_Request_
Retype the material character for character, from its first line up to and including the line that contains "Open the Помощник", and go no further.

_Exercise input_
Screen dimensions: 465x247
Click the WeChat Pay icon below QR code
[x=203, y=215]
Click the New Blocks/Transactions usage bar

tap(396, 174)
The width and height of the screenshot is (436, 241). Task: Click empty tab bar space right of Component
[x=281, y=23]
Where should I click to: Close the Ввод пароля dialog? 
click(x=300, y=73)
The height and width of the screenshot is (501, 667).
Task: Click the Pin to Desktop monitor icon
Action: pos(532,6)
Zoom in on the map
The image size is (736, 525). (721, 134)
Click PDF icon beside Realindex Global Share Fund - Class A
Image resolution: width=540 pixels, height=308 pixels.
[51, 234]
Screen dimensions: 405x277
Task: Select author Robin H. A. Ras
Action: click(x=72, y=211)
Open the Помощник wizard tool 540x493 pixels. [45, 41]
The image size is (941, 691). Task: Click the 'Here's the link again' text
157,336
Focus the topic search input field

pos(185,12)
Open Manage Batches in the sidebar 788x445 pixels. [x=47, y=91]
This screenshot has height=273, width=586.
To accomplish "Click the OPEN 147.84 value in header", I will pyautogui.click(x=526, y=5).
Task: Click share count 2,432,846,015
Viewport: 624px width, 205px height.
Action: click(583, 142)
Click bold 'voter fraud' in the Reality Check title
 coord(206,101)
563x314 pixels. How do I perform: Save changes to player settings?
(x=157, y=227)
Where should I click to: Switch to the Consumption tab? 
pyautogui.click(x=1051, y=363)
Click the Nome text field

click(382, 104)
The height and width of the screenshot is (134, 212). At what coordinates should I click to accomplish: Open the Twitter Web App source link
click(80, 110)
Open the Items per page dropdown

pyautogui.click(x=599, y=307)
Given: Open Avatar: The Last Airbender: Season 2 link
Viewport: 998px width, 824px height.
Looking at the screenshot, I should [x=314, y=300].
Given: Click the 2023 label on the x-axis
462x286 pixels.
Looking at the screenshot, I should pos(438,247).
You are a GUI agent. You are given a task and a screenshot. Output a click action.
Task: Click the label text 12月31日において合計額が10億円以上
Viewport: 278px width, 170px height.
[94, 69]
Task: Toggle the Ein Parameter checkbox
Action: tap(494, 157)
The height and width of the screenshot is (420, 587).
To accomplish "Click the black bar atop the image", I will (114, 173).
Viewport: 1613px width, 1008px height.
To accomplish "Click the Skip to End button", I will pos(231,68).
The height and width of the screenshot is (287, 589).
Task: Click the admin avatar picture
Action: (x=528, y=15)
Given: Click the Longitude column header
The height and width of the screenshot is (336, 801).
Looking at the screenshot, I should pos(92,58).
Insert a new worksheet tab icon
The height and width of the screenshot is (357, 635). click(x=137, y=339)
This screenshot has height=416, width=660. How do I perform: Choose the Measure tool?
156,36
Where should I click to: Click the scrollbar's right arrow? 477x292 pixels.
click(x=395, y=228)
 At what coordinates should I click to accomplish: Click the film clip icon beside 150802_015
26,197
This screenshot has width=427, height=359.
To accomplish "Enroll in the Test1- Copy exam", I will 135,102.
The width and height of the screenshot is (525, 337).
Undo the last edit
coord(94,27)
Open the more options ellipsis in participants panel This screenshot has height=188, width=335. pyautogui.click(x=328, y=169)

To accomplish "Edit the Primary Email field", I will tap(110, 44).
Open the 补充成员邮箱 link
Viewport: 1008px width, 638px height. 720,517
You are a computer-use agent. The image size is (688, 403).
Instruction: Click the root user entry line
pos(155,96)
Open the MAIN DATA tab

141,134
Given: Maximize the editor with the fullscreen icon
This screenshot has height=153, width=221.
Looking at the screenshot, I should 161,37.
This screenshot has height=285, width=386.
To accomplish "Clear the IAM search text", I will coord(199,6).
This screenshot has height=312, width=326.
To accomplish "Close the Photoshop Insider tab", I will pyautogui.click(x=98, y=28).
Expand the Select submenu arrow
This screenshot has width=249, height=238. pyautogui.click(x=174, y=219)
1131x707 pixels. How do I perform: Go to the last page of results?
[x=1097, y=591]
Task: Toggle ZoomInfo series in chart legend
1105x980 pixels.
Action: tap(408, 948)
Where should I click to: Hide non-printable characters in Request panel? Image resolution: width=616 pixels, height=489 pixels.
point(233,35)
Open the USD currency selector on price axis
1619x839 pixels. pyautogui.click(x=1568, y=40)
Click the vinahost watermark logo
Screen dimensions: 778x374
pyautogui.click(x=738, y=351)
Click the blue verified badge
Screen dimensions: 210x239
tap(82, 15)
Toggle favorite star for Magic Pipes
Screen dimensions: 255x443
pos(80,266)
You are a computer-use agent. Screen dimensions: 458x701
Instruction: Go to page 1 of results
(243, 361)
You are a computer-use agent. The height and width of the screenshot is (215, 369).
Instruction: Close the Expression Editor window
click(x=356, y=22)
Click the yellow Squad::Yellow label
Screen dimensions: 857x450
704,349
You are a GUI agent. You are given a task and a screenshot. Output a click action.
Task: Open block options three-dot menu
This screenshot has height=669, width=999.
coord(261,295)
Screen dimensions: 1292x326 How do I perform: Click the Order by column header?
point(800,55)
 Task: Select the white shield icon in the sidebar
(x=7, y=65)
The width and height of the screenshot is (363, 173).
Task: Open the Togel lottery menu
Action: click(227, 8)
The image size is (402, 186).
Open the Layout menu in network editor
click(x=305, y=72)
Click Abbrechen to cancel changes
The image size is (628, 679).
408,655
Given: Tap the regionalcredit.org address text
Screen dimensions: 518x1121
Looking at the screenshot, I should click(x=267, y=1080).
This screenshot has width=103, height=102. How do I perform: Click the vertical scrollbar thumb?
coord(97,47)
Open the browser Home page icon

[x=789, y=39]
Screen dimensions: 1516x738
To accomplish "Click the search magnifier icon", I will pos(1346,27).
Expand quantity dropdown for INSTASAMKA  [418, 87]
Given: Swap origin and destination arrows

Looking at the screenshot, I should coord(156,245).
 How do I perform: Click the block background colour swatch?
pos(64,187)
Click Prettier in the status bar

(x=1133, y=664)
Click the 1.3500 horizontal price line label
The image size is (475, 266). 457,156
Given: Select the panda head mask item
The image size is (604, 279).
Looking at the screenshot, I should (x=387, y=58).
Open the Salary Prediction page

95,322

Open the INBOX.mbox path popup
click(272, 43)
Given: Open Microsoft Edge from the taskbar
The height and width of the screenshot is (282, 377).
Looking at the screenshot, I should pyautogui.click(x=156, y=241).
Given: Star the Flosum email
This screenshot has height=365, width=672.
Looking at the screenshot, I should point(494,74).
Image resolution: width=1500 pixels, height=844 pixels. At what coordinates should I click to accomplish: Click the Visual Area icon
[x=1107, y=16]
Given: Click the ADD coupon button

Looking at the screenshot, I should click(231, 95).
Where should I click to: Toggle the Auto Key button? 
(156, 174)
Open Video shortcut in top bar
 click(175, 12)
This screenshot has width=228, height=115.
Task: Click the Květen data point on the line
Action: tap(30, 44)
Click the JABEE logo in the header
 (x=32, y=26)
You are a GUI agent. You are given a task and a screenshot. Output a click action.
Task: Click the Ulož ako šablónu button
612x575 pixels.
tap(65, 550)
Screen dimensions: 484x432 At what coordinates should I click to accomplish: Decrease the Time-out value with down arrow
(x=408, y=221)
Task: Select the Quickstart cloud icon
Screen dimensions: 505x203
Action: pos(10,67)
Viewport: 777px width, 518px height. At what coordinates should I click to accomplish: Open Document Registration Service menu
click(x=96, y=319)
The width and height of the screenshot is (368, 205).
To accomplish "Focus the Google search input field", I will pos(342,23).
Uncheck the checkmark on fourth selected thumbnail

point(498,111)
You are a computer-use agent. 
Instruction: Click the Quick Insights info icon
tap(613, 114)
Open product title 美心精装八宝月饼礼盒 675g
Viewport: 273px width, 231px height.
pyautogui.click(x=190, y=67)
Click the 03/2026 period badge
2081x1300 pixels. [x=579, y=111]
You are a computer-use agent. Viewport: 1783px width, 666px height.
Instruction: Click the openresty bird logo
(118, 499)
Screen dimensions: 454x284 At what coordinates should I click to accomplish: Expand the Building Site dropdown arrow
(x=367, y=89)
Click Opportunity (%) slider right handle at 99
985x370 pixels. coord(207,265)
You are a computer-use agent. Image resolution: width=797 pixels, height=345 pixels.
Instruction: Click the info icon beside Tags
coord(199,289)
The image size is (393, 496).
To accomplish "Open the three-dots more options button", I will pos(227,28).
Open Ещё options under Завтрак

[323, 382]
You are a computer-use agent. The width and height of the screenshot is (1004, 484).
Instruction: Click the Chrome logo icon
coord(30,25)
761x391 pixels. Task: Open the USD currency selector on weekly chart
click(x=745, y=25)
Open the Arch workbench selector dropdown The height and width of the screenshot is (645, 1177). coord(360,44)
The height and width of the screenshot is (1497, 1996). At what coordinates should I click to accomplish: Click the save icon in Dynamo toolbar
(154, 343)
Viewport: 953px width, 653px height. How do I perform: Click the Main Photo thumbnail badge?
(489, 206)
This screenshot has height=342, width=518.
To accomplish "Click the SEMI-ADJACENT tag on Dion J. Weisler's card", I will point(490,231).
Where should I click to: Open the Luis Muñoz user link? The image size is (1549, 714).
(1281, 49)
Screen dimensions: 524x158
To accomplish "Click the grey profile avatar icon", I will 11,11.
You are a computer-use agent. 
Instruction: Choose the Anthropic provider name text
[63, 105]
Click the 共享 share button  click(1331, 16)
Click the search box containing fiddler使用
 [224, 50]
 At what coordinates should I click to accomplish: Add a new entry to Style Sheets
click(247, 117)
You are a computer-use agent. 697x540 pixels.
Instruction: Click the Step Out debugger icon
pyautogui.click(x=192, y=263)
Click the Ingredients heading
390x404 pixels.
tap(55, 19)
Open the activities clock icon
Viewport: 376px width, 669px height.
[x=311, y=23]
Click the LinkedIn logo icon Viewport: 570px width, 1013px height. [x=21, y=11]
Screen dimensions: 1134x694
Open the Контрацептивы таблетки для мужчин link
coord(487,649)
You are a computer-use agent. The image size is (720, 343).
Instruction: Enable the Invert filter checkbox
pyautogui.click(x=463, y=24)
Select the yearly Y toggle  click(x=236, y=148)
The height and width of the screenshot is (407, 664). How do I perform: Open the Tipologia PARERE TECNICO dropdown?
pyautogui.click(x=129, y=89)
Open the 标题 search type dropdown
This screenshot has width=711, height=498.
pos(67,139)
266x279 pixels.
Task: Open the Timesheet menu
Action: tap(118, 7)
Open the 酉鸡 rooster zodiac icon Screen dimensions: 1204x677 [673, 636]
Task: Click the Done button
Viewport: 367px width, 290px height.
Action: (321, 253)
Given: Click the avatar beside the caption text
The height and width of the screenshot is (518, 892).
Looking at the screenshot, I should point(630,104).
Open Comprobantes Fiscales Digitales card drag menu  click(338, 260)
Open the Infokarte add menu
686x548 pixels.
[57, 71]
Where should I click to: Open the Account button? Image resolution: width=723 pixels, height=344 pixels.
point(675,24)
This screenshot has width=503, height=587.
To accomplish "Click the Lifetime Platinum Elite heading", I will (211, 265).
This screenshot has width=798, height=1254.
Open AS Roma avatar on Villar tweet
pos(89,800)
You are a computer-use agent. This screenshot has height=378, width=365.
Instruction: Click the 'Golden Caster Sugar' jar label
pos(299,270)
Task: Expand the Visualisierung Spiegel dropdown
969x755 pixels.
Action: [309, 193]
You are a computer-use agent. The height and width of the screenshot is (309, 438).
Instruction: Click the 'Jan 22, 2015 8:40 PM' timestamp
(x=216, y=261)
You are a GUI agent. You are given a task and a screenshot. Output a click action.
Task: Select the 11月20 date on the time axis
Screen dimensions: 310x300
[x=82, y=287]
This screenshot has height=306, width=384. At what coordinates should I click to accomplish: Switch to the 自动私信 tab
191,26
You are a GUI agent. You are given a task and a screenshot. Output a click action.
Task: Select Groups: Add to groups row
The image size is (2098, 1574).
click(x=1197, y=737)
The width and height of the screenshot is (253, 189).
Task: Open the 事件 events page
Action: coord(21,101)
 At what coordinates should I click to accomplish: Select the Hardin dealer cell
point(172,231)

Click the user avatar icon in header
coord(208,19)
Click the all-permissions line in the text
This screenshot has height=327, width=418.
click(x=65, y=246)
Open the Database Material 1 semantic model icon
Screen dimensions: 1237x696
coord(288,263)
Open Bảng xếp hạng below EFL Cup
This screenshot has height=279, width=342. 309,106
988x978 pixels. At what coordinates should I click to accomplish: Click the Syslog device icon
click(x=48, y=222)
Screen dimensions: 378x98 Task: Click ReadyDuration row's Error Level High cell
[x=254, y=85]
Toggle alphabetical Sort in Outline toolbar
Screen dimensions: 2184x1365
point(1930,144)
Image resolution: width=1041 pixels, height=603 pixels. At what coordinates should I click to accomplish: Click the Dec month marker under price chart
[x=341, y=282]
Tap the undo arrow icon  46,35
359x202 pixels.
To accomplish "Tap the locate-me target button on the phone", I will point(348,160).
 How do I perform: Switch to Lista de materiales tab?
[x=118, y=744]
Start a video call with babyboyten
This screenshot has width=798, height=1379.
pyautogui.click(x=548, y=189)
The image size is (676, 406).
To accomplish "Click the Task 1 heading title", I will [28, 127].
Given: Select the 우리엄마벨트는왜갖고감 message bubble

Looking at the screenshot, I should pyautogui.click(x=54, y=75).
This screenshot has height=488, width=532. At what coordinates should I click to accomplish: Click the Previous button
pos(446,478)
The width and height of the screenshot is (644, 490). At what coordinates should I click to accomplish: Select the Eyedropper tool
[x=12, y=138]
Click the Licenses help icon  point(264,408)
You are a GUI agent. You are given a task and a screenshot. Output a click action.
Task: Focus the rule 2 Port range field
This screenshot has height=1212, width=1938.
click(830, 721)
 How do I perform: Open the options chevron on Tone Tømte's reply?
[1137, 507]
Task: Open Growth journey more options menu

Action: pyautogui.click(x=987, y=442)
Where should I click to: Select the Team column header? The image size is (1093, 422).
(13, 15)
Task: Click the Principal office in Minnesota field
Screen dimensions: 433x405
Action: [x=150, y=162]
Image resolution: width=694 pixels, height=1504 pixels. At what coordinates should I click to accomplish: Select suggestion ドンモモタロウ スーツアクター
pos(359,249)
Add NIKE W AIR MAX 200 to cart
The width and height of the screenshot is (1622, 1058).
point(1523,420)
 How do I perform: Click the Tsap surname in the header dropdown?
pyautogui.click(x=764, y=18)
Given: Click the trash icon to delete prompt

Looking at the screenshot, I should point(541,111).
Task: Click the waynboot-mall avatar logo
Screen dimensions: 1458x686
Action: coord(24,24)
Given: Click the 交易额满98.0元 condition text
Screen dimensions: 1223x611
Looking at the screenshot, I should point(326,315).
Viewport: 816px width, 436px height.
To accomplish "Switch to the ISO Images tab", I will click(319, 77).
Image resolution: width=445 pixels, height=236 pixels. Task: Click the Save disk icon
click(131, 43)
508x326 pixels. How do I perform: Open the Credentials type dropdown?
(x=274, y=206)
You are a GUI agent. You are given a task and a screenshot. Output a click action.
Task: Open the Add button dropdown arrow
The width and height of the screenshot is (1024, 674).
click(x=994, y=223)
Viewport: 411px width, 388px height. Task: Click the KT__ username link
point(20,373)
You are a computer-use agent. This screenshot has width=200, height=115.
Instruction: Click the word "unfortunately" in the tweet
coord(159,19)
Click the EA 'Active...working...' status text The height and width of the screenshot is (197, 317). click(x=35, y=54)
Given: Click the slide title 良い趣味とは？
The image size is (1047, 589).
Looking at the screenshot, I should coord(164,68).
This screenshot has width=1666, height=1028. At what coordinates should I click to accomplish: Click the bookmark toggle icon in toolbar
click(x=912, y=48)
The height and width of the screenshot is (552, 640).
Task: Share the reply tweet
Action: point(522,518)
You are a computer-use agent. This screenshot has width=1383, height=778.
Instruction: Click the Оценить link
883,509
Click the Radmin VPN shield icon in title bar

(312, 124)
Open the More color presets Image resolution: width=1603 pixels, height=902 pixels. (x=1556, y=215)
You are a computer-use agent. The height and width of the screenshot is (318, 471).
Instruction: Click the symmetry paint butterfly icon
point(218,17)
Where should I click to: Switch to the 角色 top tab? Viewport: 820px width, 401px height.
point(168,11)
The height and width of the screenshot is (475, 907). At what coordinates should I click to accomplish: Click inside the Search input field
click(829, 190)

_Result of this exercise_
Screen dimensions: 465x247
Click the WeChat Pay icon below QR code
[x=203, y=215]
Click the New Blocks/Transactions usage bar

tap(396, 174)
The width and height of the screenshot is (436, 241). Task: Click empty tab bar space right of Component
[x=281, y=23]
Where should I click to: Close the Ввод пароля dialog? 
click(x=300, y=73)
The height and width of the screenshot is (501, 667).
Task: Click the Pin to Desktop monitor icon
Action: pos(532,6)
Zoom in on the map
The image size is (736, 525). (721, 134)
Click PDF icon beside Realindex Global Share Fund - Class A
Image resolution: width=540 pixels, height=308 pixels.
[51, 234]
Screen dimensions: 405x277
Task: Select author Robin H. A. Ras
Action: click(x=72, y=211)
Open the Помощник wizard tool 540x493 pixels. [45, 41]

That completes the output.